В своей суровости, в своей молчаливости он был глубоко честолюбив. Он видел, что первая сила земли — рабочие-доменщики — уважали не директора, не инженеров и мастеров, не полицию, не царя даже, а первого горнового — Василия Сергеевича. Мьята знал цену своему слову, своей усмешке, беглому взгляду — поощрению. Он видел, как рабочие уважали его, и, пожалуй, больше всего на свете боялся потерять это уважение. И его сердило, что и чугунщики, и формовщики, и буяны катали стали относиться к парнишке Кольчугину любовно и с уважением, совершенно непонятным.
В перерыв Степан попробовал взятый из дому обед, но жевать не смог — не только хлеб оказался для него слишком твердым, но и огурец и мягкий, зрелый помидор трудно было взять в рот.
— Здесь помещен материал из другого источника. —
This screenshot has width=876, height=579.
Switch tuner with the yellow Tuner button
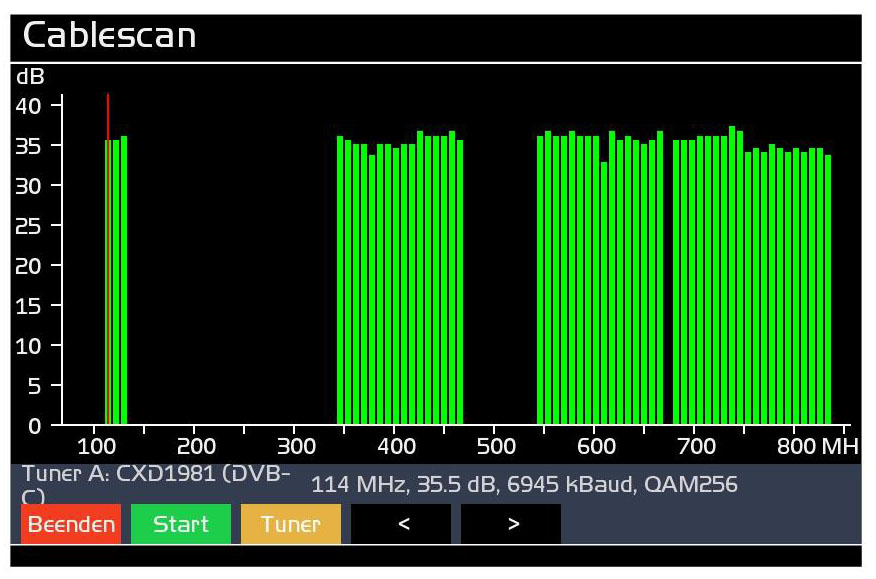[290, 524]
Щеку раздуло, боль отдавала в кость, стреляло в голову, как раз за глазом. Он сидел на кирпиче и осторожно обводил ладонью округлость больной щеки и все поглядывал, где бы удобней прилечь. С тоской думал он, что придется работать еще долгих шесть часов. Кажется, никогда в жизни не чувствовал Степан себя так плохо. Как хотелось ему прог браться домой, положить больную голову на подушку, закрыть глаза в полумраке комнаты. Весь грохот завода отдавался в его голове. Никогда дым не казался таким вонючим, жирным, как сегодня, никогда не была так тяжела работа. К нему подсели рабочие.
— Кто тебя так? — спросил Затейщиков.
— И есть не можешь? — проговорил Очкасов.
— Шалфеем нужно, — посоветовал Сапожков.
— Это мучение, хуже нет, — прибавил Павлов, пришедший в обеденный перерыв в доменный цех проведать товарища. — Это, ребята, такое мучение! Я уж знаю — у меня по два раза в год бывает: зимой и осенью.
— Да ты бы их к чертовой матери повыдирал, — сказал Затейщиков.
— Когда опух, нельзя рвать, — сказал Сапожков. — Если опух спадает, тогда иди рви, а при опухе если зуб выдрать — умереть даже можно. Да и ни один доктор не возьмется.
— Ну? — спросил Степан.
— Нет, при опухе не рви, я знаю. Бабе одной дернул зуб фершал — зять ее, на руднике, — она померла, лицо все синее стало, шея даже синяя. Заражение крови получилось, — объяснил Лобанов.
— Хватит вам, запугали совсем, — проговорил Очкасов и, зевая, добавил: — Ох, и жара проклятая!